Secondo il Dr. Belin de Chantemèle, in base alle prove condotte sull’uomo e sugli animali da laboratorio, i reni femminili sono più efficienti a espellere il sale rispetto a quelli maschili, ma il problema a quanto pare riguarda i vasi sanguigni, perché il sale dovrebbe anche rilassarli ma non lo fa nelle persone sensibili al sale.
Quando i vasi sanguigni si rilassano e si espandono, la pressione sanguigna si riduce. Tuttavia, se i vasi sanguigni non si rilassano, la pressione aumenta. La dottoressa Belin de Chantemèle ha affermato dunque che in molte donne i vasi sanguigni non si rilassano rendendole inclini a variazioni della pressione sanguigna sensibili al sale.

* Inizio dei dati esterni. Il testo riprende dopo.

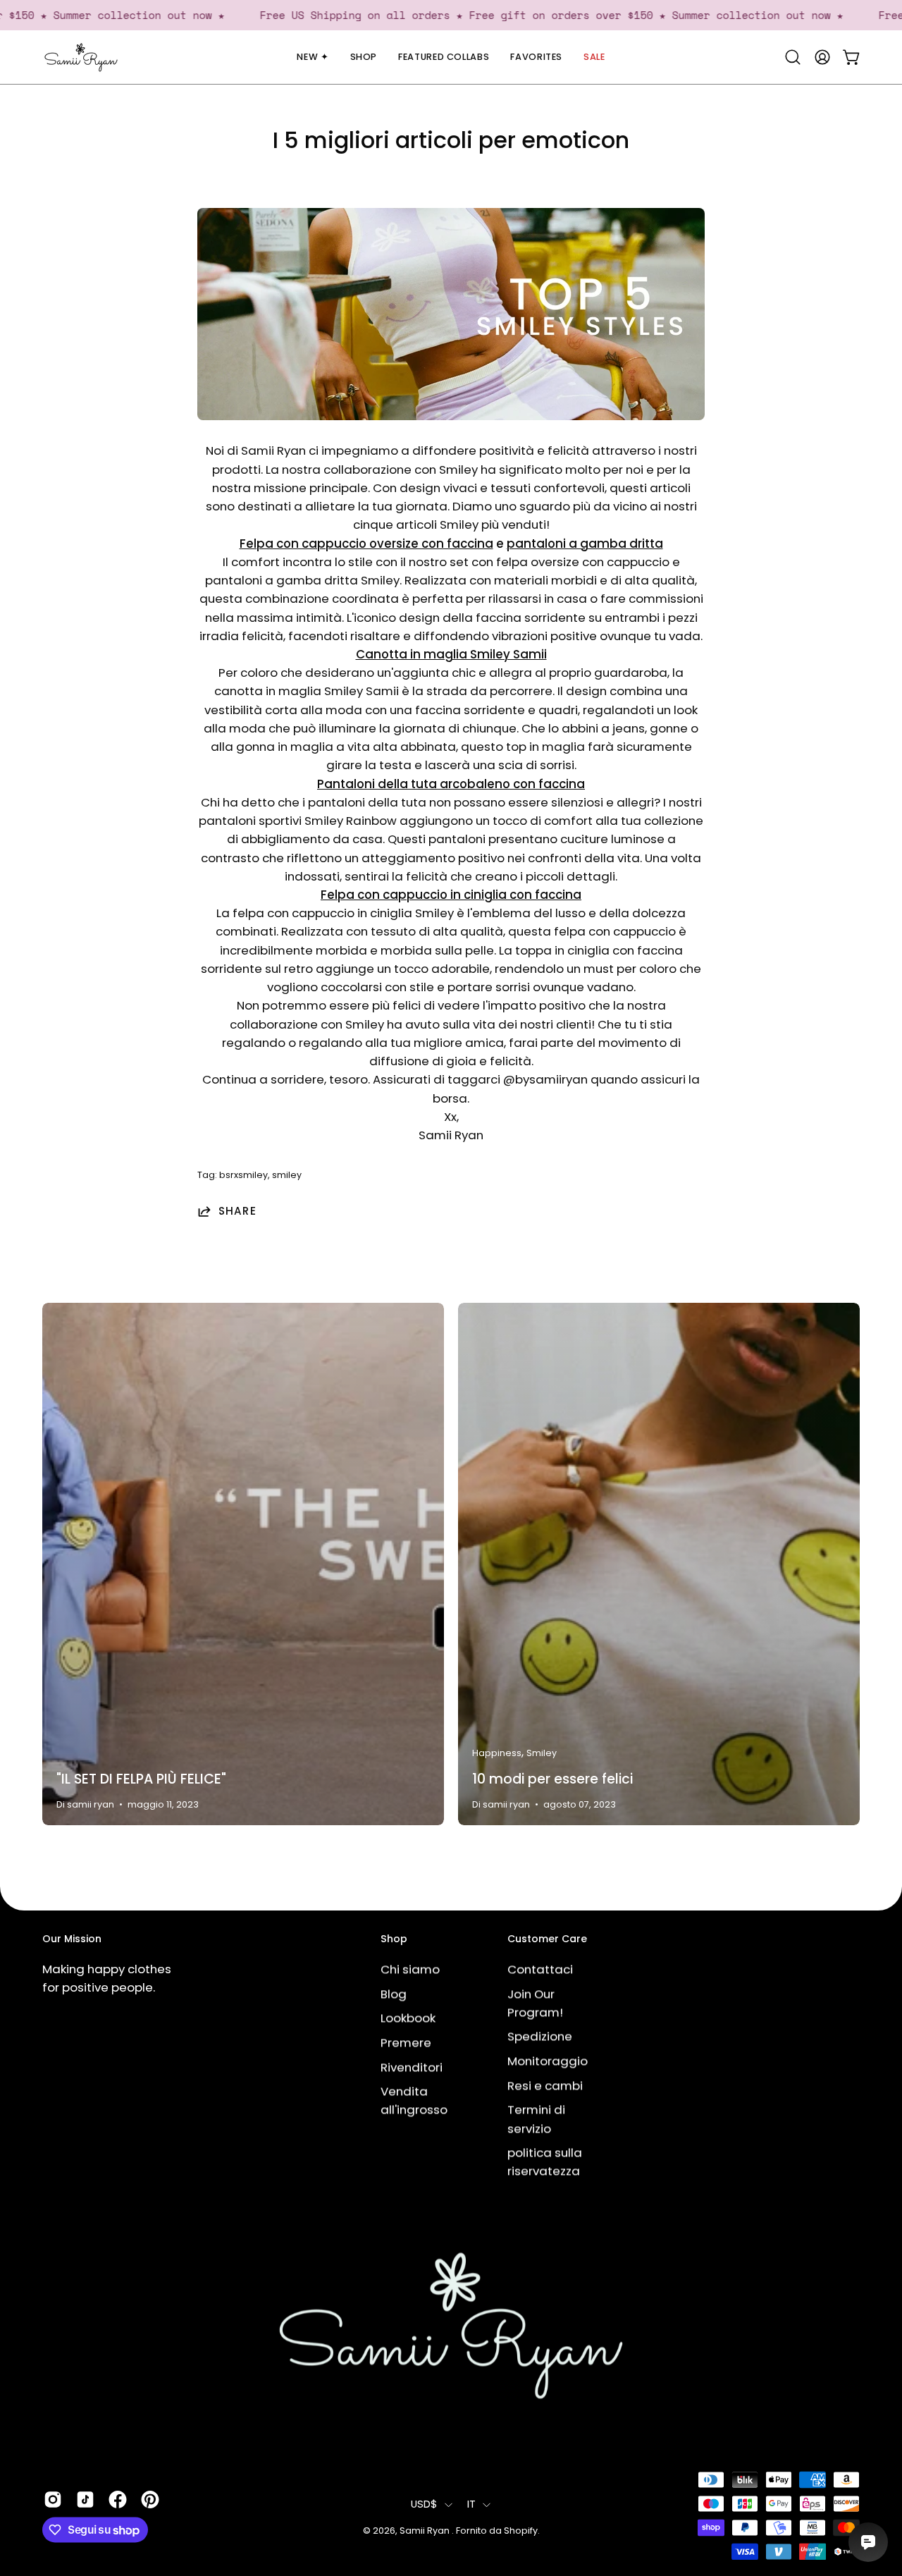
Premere (406, 2042)
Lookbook (408, 2017)
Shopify (521, 2531)
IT (471, 2505)
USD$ (424, 2505)
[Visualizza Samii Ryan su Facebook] (117, 2499)
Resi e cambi (545, 2085)
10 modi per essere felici (552, 1779)
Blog (394, 1993)
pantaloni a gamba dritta (585, 543)
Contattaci (540, 1969)
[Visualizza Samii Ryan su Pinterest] (150, 2499)
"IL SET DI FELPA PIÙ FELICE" (141, 1779)
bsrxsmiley (243, 1175)
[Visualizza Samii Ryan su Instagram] (52, 2499)
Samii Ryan (426, 2531)
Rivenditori (412, 2067)
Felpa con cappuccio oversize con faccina (366, 543)
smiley (287, 1175)
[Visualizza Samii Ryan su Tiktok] (85, 2499)
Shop (394, 1939)
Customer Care (547, 1939)
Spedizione (539, 2036)
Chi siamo (410, 1969)
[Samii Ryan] (81, 57)
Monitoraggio (547, 2060)
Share (237, 1211)
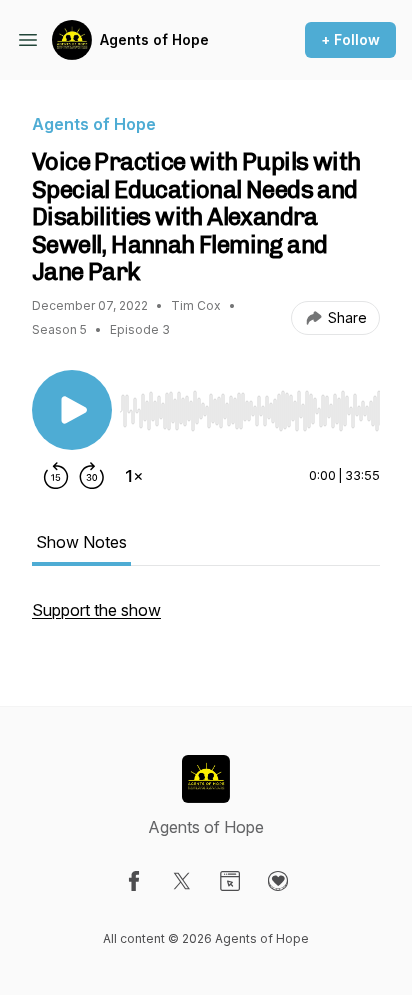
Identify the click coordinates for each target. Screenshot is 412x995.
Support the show (96, 610)
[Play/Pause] (72, 410)
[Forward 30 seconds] (92, 476)
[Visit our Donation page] (278, 881)
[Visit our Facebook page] (134, 881)
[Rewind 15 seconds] (56, 476)
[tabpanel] (206, 620)
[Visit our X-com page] (182, 881)
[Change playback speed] (134, 476)
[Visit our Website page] (230, 881)
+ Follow (350, 39)
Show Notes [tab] (81, 542)
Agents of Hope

“La SSBP (pressione sanguigna sensibile al sale) aumenta dopo la menopausa, il che potrebbe suggerire che gli ormoni sessuali femminili sono in realtà protettivi contro la SSBP, piuttosto che il fattore che rende le donne più sensibili al sale” afferma la dottoressa Meagan Williams, internista e direttrice del reparto Women’s Health dell’Harbor Health.
Ma potrebbe non essere solo l’estrogeno ad avere un effetto. La dottoressa Belin de Chantemèle ha evidenziato il ruolo di un altro ormone nella SSBP, ovvero l’aldosterone: “I dati dei nostri studi e della letteratura indicano l’incapacità delle donne di diminuire la produzione dell’ormone che trattiene il sale, l’aldosterone, che controlla anche la capacità dei vasi sanguigni di rilassarsi. Livelli impropri di aldosterone in risposta all’ingestione di sale sembrano ridurre la capacità dei vasi sanguigni di rilassarsi”.
É difficile formulare raccomandazioni per le donne sensibili al sale, tuttavia è importante che facciano attenzione all’apporto di sodio con la dieta e cerchino di ridurlo, consiglio valido per tutti.
Come spiega la dottoressa Belin de Chantemèle: “Le persone devono seguire le raccomandazioni dell’American Heart Association sul consumo di sale. Attualmente, la quantità media di sodio consumata al giorno è di 3,4 g, mentre l’AHA ne raccomanda 2,3 g, sapendo che la quantità ideale sarebbe di 1,5 g“.